Quanto alla “Exul Familia” di Pio XII, ci eravamo riservati una considerazione. Francesco nella lettera all’episcopato Usa conferma che essa è considerata tuttora la “Magna Charta” della Chiesa sulle migrazioni. Ebbene: la Costituzione di Papa Pacelli è dominata innegabilmente da un tipo di preoccupazione, di cui non v’è traccia nei ragionamenti di Papa Bergoglio sulle attuali politiche di espulsione coatta degli immigrati clandestini iniziate dall’amministrazione Trump.

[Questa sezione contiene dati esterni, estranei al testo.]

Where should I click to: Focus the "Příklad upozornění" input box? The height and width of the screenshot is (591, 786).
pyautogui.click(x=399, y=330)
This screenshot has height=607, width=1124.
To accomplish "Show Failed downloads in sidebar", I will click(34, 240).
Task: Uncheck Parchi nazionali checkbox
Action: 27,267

Si tratta della cura spirituale dei migranti. Pio XII non è alieno dal richiamare il diritto naturale alla migrazione, da lui stesso affermato nel radiomessaggio di Pentecoste del 1941. A parte, però, che Papa Pacelli, sempre citando se stesso, giudica illecito impedire l’accesso solo a «stranieri bisognosi ed onesti» e «salvo il caso di motivi di pubblica utilità da ponderare con la massima scrupolosità» (“Exul Familia”, n. 79), il documento del 1952 tiene a mente essenzialmente i casi di migrazioni temporanee causate da emergenze belliche e verso Paesi culturalmente e religiosamente affini. Niente di strano: ogni epoca ha le sue esigenze e il compito del Magistero è proprio quello della Tradizione (con la T maiuscola) di adeguare il messaggio ai tempi.

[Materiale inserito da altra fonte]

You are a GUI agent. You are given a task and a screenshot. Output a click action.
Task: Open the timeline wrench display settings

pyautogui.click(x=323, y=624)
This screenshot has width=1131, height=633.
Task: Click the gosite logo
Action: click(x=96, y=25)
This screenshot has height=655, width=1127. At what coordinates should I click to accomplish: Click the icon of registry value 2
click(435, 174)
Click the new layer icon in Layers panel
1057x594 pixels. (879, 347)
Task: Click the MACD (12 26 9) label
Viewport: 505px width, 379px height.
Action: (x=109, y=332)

Quando la Chiesa fatica ad essere compresa
Nondimeno, è innegabile che il Magistero storico non abbia mai lasciato intendere che lo Stato non abbia spazio nell’ambito dei fenomeni umani, né che il singolo ne costituisca la misura esclusiva della legittimità. Né, tantomeno, che per lo Stato confini e cittadinanza siano variabili secondarie. Nella lettera di Francesco ai vescovi degli Stati Uniti, lo Stato come comunità politica e territoriale non è mai citato e l’unica volta in cui si nomina la parola “Stato” si parla di quello “di diritto”.

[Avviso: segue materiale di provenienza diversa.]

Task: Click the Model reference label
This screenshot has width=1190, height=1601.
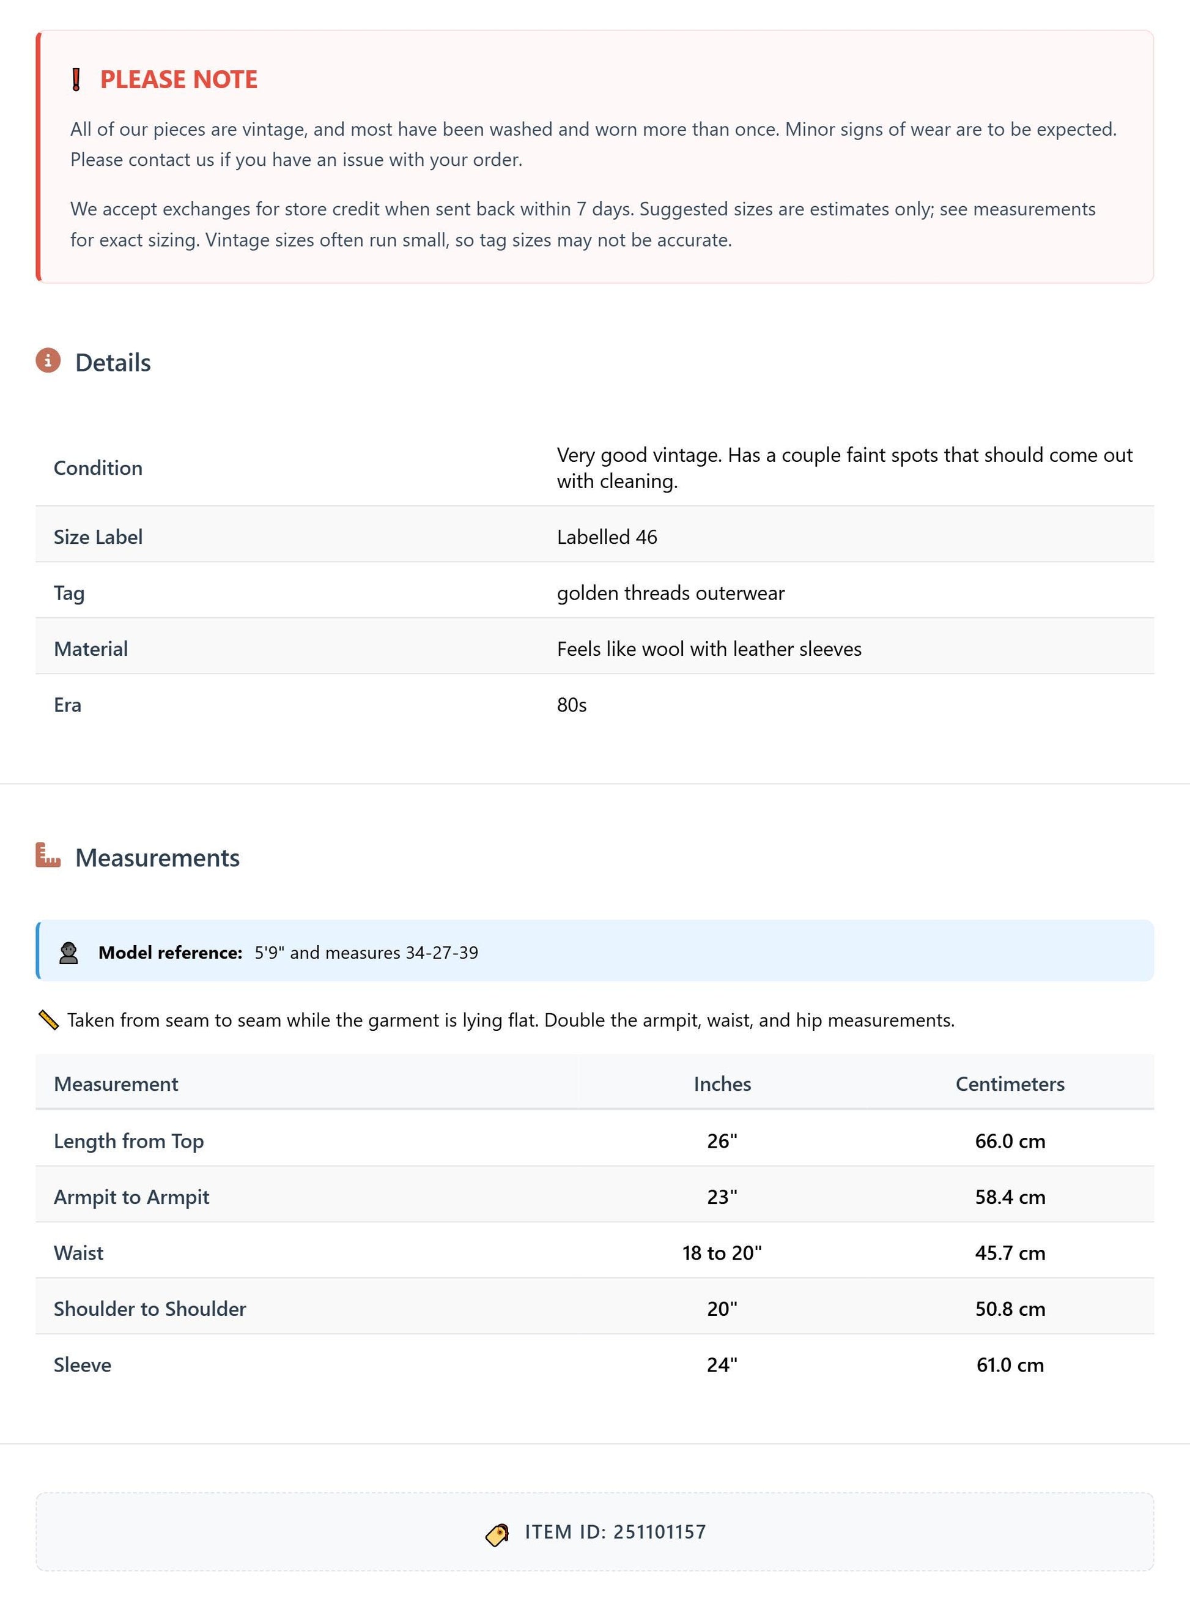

Nel ricentrare la propria dottrina sull’antropologia, la Chiesa odierna è figlia del proprio tempo. Questo, però, ha delle conseguenze. La Chiesa non si disinteressa affatto della pastorale dei migranti cristiani, ma accetta che l’emergenza mondiale del momento – che non riguarda solo popolazioni cristiane – monopolizzi le sue stesse riflessioni. Una confessione religiosa che non mette avanti considerazioni religiose e spirituali ma economiche e sociali fa più fatica ad essere compresa e, forse, anche accettata.
Non ci sentiamo di condividere le critiche “politiche” a Papa Francesco, non pensiamo di potergli attribuire ostilità verso Trump e compiacenza verso Obama e Biden, che hanno espulso più migranti irregolari del presidente in carica. Non possiamo, invece, fare a meno di notare che una Chiesa che si immerge nel merito pratico di soluzioni politiche è più contestata: più divisiva – non è necessariamente un male – ma forse anche più divisa, e questo non è mai un bene.
Corrado Cavallotti è laureato con lode in Giurisprudenza all’Università Cattolica. Ha vinto il Premio Gemelli 2012 per il miglior laureato 2010 della Facoltà di Giurisprudenza di Piacenza. Ama la storia, la politica ed è appassionato di Chiesa. Scrive brevi saggi e collabora con il periodico Vita Nostra.